Videokommentar

Das größte Risiko nach dem „Super“-Budget

von Lukas Sustala / 02.04.2016

Das Budget 2015 sieht solider aus als gedacht, die Neuverschuldung ist mit 1,2 Prozent der Wirtschaftsleistung so gering wie seit 2001 nicht mehr. Welche Probleme unter der Oberfläche liegen, ist Thema unseres Video-Kommentars.

Wie toll ist dieses Budget 2015 auf einer Skala von gut bis grandios?

Ja, auf diese Skala muss man kommen, wenn man dieser Tage die Aussendungen der Regierungsparteien und Schlagzeilen in den Medien liest.
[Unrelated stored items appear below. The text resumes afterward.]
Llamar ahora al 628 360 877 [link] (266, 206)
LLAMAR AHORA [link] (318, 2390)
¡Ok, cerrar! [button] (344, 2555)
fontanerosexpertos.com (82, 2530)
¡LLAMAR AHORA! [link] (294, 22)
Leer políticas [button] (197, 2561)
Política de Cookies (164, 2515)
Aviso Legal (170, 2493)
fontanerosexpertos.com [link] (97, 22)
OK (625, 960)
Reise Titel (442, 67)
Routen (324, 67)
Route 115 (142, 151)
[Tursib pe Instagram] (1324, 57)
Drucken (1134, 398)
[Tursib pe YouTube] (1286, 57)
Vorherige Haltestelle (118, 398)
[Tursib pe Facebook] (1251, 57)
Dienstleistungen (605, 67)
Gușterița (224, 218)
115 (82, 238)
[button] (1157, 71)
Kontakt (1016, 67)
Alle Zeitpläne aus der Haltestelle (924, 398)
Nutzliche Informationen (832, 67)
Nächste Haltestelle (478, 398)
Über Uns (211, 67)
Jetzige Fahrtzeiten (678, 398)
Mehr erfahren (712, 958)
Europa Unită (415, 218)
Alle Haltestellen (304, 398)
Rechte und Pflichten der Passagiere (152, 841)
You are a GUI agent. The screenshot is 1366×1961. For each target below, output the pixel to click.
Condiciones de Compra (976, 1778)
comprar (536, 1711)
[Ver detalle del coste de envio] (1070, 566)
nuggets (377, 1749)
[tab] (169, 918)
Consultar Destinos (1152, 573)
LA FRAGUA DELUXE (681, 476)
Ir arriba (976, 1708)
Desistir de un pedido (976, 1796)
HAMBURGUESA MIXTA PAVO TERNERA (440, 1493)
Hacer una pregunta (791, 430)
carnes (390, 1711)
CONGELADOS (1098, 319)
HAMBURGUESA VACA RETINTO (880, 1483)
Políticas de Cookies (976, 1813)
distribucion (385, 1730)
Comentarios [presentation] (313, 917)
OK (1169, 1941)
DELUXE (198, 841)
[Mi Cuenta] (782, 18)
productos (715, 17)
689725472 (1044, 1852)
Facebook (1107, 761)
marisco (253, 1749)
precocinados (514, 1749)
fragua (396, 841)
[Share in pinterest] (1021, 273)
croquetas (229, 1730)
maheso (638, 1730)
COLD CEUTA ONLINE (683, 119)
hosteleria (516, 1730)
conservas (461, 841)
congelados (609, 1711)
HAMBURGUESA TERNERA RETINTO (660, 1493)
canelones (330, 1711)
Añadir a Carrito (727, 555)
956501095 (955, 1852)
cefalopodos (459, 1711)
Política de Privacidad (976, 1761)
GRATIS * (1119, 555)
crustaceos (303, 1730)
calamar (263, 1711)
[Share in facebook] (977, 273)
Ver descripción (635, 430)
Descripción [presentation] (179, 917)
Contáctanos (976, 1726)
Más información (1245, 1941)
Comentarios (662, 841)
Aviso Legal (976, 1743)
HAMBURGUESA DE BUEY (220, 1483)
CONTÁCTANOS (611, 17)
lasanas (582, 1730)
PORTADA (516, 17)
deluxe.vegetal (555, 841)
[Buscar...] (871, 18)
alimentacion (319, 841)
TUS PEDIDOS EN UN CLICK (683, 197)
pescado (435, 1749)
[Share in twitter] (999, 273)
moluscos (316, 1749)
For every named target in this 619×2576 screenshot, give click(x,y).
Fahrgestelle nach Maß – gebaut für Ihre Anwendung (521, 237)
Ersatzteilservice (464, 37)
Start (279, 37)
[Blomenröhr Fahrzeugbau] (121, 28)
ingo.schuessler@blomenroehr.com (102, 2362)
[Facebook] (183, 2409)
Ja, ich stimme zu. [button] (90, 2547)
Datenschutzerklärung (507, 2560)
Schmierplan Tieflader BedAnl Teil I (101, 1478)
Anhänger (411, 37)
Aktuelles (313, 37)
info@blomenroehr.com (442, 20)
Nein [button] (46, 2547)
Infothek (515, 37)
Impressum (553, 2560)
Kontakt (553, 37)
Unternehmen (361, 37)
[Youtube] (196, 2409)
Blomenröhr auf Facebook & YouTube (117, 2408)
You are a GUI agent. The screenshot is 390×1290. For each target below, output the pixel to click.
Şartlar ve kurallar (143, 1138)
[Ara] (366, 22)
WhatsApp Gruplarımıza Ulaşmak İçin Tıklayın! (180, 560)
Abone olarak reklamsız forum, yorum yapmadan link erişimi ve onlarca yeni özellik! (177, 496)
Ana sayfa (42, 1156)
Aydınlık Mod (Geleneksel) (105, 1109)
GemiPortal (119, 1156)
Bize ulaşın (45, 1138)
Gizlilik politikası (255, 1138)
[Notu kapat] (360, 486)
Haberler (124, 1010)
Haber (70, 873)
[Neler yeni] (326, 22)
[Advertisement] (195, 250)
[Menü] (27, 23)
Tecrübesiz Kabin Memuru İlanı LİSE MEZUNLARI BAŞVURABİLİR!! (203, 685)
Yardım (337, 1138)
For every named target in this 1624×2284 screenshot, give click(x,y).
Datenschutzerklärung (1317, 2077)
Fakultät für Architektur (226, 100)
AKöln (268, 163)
Das niedrigste Budgetdefizit seit 2001 gibt es da zu beklatschen. Aber dieses kleine Defizit kommt mit vielen kleinen und großen Abers daher. Da ist etwa die Tatsache, dass es auf Einnahmenrekorden beruht. Wir Steuerzahler haben so viel eingezahlt wie nie, damit das kleinste Defizit überhaupt zustande gekommen ist. Die Staatseinnahmen machen bereits 50,6 Prozent der Wirtschaftsleistung aus.

Wie geht es mit dem Budget weiter?

2016 wird der Rückenwind für das Budget aber verschwinden. Denn die Steuerreform tritt in Kraft, und so wird der Finanzminister knapp fünf Milliarden Euro weniger mit der Einkommens- und Lohnsteuer einnehmen. Dazu kommt noch, dass Vorzieheffekte – etwa wegen der Erhöhung der Kapitalertragssteuer – verpuffen. Und so wird auf das vermeintliche Rekordjahr 2015 ein budgetär ziemlich schwieriges 2016 folgen.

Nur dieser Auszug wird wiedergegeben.